▶ [ASSIGNMENT]: An exact transcription of all the data is the expected reply.

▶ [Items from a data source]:

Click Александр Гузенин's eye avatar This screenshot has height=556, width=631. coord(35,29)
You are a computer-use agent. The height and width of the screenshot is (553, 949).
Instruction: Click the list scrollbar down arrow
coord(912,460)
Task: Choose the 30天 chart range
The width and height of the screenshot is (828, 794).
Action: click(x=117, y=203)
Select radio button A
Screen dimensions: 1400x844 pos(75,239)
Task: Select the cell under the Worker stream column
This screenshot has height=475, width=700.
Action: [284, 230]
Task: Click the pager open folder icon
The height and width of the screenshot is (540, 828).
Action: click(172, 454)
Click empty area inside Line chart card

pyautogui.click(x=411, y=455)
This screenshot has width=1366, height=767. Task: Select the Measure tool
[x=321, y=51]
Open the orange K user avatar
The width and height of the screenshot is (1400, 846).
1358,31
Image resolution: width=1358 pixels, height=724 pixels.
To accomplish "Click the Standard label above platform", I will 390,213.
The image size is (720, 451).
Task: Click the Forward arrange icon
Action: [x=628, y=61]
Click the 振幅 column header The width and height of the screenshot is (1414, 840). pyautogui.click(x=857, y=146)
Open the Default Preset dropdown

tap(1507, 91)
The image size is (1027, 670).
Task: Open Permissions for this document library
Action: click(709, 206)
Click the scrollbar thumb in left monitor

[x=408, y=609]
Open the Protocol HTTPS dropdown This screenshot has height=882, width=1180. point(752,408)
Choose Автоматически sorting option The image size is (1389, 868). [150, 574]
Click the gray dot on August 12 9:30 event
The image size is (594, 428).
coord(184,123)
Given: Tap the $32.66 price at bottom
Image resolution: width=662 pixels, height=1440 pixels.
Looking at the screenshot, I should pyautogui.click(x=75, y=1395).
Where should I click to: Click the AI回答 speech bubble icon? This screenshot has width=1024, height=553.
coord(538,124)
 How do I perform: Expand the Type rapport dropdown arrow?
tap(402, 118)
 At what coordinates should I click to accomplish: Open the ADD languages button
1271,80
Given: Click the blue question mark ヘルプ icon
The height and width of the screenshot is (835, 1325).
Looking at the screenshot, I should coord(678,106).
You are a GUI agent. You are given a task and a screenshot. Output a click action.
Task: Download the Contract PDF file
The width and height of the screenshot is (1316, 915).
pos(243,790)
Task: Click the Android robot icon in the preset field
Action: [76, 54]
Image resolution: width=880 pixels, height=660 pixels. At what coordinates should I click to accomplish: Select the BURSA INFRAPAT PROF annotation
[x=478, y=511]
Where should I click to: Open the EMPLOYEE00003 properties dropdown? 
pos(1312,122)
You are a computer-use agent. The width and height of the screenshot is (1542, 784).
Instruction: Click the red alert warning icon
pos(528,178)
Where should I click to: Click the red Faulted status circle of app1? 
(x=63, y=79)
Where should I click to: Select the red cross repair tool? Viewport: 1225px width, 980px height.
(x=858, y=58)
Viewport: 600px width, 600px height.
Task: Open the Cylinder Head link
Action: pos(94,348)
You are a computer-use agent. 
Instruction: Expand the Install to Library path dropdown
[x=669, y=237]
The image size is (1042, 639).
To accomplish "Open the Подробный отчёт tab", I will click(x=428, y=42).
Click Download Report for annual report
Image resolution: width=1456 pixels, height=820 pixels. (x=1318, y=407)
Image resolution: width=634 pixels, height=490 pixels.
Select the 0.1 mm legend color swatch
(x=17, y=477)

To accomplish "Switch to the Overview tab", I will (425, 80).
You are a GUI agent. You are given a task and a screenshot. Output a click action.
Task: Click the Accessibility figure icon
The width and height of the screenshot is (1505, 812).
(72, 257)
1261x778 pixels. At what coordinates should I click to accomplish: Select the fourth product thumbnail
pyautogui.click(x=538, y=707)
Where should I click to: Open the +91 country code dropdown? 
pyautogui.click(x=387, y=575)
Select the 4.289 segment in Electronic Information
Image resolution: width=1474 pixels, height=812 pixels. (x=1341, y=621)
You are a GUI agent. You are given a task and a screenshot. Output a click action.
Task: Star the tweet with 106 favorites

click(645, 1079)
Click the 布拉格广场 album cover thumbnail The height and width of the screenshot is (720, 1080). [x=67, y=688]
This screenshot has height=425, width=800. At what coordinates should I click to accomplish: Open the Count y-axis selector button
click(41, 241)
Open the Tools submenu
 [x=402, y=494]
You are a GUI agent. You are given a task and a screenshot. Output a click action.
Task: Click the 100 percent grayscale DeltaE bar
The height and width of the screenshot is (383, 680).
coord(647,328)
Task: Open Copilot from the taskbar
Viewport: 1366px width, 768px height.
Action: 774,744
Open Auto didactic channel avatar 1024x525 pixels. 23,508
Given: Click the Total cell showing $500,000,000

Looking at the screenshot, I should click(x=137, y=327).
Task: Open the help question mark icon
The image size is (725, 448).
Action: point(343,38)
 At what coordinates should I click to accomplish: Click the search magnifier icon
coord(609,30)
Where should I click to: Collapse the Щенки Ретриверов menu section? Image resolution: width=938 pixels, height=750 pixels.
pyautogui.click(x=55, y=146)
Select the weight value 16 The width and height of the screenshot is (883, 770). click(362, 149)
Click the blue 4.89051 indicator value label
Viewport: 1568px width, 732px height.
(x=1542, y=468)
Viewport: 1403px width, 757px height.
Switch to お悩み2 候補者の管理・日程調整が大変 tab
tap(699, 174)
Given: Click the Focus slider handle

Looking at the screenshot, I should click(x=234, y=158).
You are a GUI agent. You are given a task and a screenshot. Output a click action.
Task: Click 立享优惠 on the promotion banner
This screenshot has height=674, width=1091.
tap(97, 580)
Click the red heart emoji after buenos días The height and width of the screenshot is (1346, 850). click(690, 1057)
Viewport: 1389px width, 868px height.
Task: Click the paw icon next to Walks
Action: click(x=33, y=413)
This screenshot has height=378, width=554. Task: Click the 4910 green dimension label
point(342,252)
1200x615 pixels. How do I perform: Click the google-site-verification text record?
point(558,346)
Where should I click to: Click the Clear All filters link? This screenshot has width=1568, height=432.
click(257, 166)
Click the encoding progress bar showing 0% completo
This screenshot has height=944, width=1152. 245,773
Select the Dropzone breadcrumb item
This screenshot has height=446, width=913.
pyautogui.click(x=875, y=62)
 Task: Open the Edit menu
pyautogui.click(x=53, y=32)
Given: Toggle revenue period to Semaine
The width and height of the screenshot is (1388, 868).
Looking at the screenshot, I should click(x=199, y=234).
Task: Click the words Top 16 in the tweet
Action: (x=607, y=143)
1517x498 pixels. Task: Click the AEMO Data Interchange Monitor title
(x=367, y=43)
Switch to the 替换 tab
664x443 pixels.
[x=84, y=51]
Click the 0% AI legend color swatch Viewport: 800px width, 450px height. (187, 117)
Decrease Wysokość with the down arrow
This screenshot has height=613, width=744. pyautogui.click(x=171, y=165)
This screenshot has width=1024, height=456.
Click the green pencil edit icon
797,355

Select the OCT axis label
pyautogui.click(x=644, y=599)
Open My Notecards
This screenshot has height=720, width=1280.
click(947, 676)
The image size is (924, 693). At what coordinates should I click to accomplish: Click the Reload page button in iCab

▶ [REPLY]:
Click Александр Гузенин's eye avatar This screenshot has height=556, width=631. coord(35,29)
You are a computer-use agent. The height and width of the screenshot is (553, 949).
Instruction: Click the list scrollbar down arrow
coord(912,460)
Task: Choose the 30天 chart range
The width and height of the screenshot is (828, 794).
Action: click(x=117, y=203)
Select radio button A
Screen dimensions: 1400x844 pos(75,239)
Task: Select the cell under the Worker stream column
This screenshot has height=475, width=700.
Action: [284, 230]
Task: Click the pager open folder icon
The height and width of the screenshot is (540, 828).
Action: click(172, 454)
Click empty area inside Line chart card

pyautogui.click(x=411, y=455)
This screenshot has width=1366, height=767. Task: Select the Measure tool
[x=321, y=51]
Open the orange K user avatar
The width and height of the screenshot is (1400, 846).
1358,31
Image resolution: width=1358 pixels, height=724 pixels.
To accomplish "Click the Standard label above platform", I will 390,213.
The image size is (720, 451).
Task: Click the Forward arrange icon
Action: [x=628, y=61]
Click the 振幅 column header The width and height of the screenshot is (1414, 840). pyautogui.click(x=857, y=146)
Open the Default Preset dropdown

tap(1507, 91)
The image size is (1027, 670).
Task: Open Permissions for this document library
Action: click(709, 206)
Click the scrollbar thumb in left monitor

[x=408, y=609]
Open the Protocol HTTPS dropdown This screenshot has height=882, width=1180. point(752,408)
Choose Автоматически sorting option The image size is (1389, 868). [150, 574]
Click the gray dot on August 12 9:30 event
The image size is (594, 428).
coord(184,123)
Given: Tap the $32.66 price at bottom
Image resolution: width=662 pixels, height=1440 pixels.
Looking at the screenshot, I should pyautogui.click(x=75, y=1395).
Where should I click to: Click the AI回答 speech bubble icon? This screenshot has width=1024, height=553.
coord(538,124)
 How do I perform: Expand the Type rapport dropdown arrow?
tap(402, 118)
 At what coordinates should I click to accomplish: Open the ADD languages button
1271,80
Given: Click the blue question mark ヘルプ icon
The height and width of the screenshot is (835, 1325).
Looking at the screenshot, I should coord(678,106).
You are a GUI agent. You are given a task and a screenshot. Output a click action.
Task: Download the Contract PDF file
The width and height of the screenshot is (1316, 915).
pos(243,790)
Task: Click the Android robot icon in the preset field
Action: [76, 54]
Image resolution: width=880 pixels, height=660 pixels. At what coordinates should I click to accomplish: Select the BURSA INFRAPAT PROF annotation
[x=478, y=511]
Where should I click to: Open the EMPLOYEE00003 properties dropdown? 
pos(1312,122)
You are a computer-use agent. The width and height of the screenshot is (1542, 784).
Instruction: Click the red alert warning icon
pos(528,178)
Where should I click to: Click the red Faulted status circle of app1? 
(x=63, y=79)
Where should I click to: Select the red cross repair tool? Viewport: 1225px width, 980px height.
(x=858, y=58)
Viewport: 600px width, 600px height.
Task: Open the Cylinder Head link
Action: pos(94,348)
You are a computer-use agent. 
Instruction: Expand the Install to Library path dropdown
[x=669, y=237]
The image size is (1042, 639).
To accomplish "Open the Подробный отчёт tab", I will click(x=428, y=42).
Click Download Report for annual report
Image resolution: width=1456 pixels, height=820 pixels. (x=1318, y=407)
Image resolution: width=634 pixels, height=490 pixels.
Select the 0.1 mm legend color swatch
(x=17, y=477)

To accomplish "Switch to the Overview tab", I will (425, 80).
You are a GUI agent. You are given a task and a screenshot. Output a click action.
Task: Click the Accessibility figure icon
The width and height of the screenshot is (1505, 812).
(72, 257)
1261x778 pixels. At what coordinates should I click to accomplish: Select the fourth product thumbnail
pyautogui.click(x=538, y=707)
Where should I click to: Open the +91 country code dropdown? 
pyautogui.click(x=387, y=575)
Select the 4.289 segment in Electronic Information
Image resolution: width=1474 pixels, height=812 pixels. (x=1341, y=621)
You are a GUI agent. You are given a task and a screenshot. Output a click action.
Task: Star the tweet with 106 favorites

click(645, 1079)
Click the 布拉格广场 album cover thumbnail The height and width of the screenshot is (720, 1080). [x=67, y=688]
This screenshot has height=425, width=800. At what coordinates should I click to accomplish: Open the Count y-axis selector button
click(41, 241)
Open the Tools submenu
 [x=402, y=494]
You are a GUI agent. You are given a task and a screenshot. Output a click action.
Task: Click the 100 percent grayscale DeltaE bar
The height and width of the screenshot is (383, 680).
coord(647,328)
Task: Open Copilot from the taskbar
Viewport: 1366px width, 768px height.
Action: 774,744
Open Auto didactic channel avatar 1024x525 pixels. 23,508
Given: Click the Total cell showing $500,000,000

Looking at the screenshot, I should click(x=137, y=327).
Task: Open the help question mark icon
The image size is (725, 448).
Action: point(343,38)
 At what coordinates should I click to accomplish: Click the search magnifier icon
coord(609,30)
Where should I click to: Collapse the Щенки Ретриверов menu section? Image resolution: width=938 pixels, height=750 pixels.
pyautogui.click(x=55, y=146)
Select the weight value 16 The width and height of the screenshot is (883, 770). click(362, 149)
Click the blue 4.89051 indicator value label
Viewport: 1568px width, 732px height.
(x=1542, y=468)
Viewport: 1403px width, 757px height.
Switch to お悩み2 候補者の管理・日程調整が大変 tab
tap(699, 174)
Given: Click the Focus slider handle

Looking at the screenshot, I should click(x=234, y=158).
You are a GUI agent. You are given a task and a screenshot. Output a click action.
Task: Click 立享优惠 on the promotion banner
This screenshot has height=674, width=1091.
tap(97, 580)
Click the red heart emoji after buenos días The height and width of the screenshot is (1346, 850). click(690, 1057)
Viewport: 1389px width, 868px height.
Task: Click the paw icon next to Walks
Action: click(x=33, y=413)
This screenshot has height=378, width=554. Task: Click the 4910 green dimension label
point(342,252)
1200x615 pixels. How do I perform: Click the google-site-verification text record?
point(558,346)
Where should I click to: Click the Clear All filters link? This screenshot has width=1568, height=432.
click(257, 166)
Click the encoding progress bar showing 0% completo
This screenshot has height=944, width=1152. 245,773
Select the Dropzone breadcrumb item
This screenshot has height=446, width=913.
pyautogui.click(x=875, y=62)
 Task: Open the Edit menu
pyautogui.click(x=53, y=32)
Given: Toggle revenue period to Semaine
The width and height of the screenshot is (1388, 868).
Looking at the screenshot, I should click(x=199, y=234).
Task: Click the words Top 16 in the tweet
Action: (x=607, y=143)
1517x498 pixels. Task: Click the AEMO Data Interchange Monitor title
(x=367, y=43)
Switch to the 替换 tab
664x443 pixels.
[x=84, y=51]
Click the 0% AI legend color swatch Viewport: 800px width, 450px height. (187, 117)
Decrease Wysokość with the down arrow
This screenshot has height=613, width=744. pyautogui.click(x=171, y=165)
This screenshot has width=1024, height=456.
Click the green pencil edit icon
797,355

Select the OCT axis label
pyautogui.click(x=644, y=599)
Open My Notecards
This screenshot has height=720, width=1280.
click(947, 676)
The image size is (924, 693). At what coordinates should I click to accomplish: Click the Reload page button in iCab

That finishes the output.